In an effort to distract from the Attorneys General investigation into if the company lied to its shareholders and the public about its knowledge of global warming, ExxonMobil had filed a complaint asserting that the investigation against it was a politically motivated conspiracy designed to "silence" it.

Despite his obvious sympathy to the oil giant, U.S. District Judge Ed Kinkeade was forced to admit in a decision this afternoon that Exxon's complaints against the Attorneys General should be transferred out of Texas to the Southern District of New York because "a substantial part of the events or omissions giving rise to the claim occurred" in New York City.

As part of its complaint, ExxonMobil had issued a subpoena to 350.org in December in an attempt to gain access to the organization's emails. 350.org promptly filed a motion to quash the subpoena and issued a statement asserting our First Amendment rights to speak out and advocate for the public interest. That motion is currently pending in the Southern District.

Wednesday's decision is a blow for Exxon, who had obviously hoped to fight the Attorneys General on their home turf in Texas rather than comply with the investigation. The announcement comes just days after the embarrassing revelation that while CEO of the company Rex Tillerson used a secret email alias "Wayne Tracker" to discuss climate change and other sensitive issues.

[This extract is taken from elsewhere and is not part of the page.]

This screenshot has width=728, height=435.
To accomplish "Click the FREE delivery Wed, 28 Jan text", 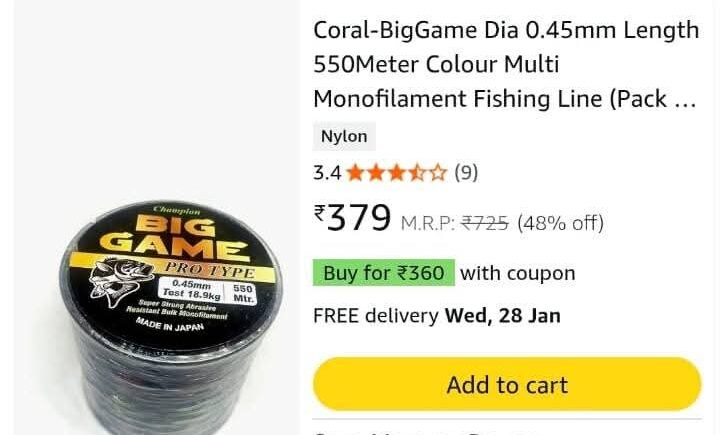I will 437,316.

"The public deserves the truth about what Exxon Knew," Henn said. "The company is arguing we want to silence them, but it's just the opposite: We want them to speak clearly and honestly about their track record of climate denial so we can get to work solving the problem. Instead of continuing to follow the Big Tobacco playbook of deceit and deception, Exxon should come clean and own up to the damage it's caused."

350.org will keep up pressure on ExxonMobil to comply with the existing investigations, as well as advocate for more Attorneys General to launch their own inquiries into what Exxon knew.

"With Rex Tillerson now guiding our international climate policy as Secretary of State, this case is more important than ever," Henn continued. "If Tillerson used a secret email to discuss Exxon's climate coverup, that would turn out to be an absolute bombshell. We could be on the verge of seeing an acting Secretary of State getting pulled into a fraud investigation. And this isn't just any old fraud: Exxon's crimes are on a planetary scale."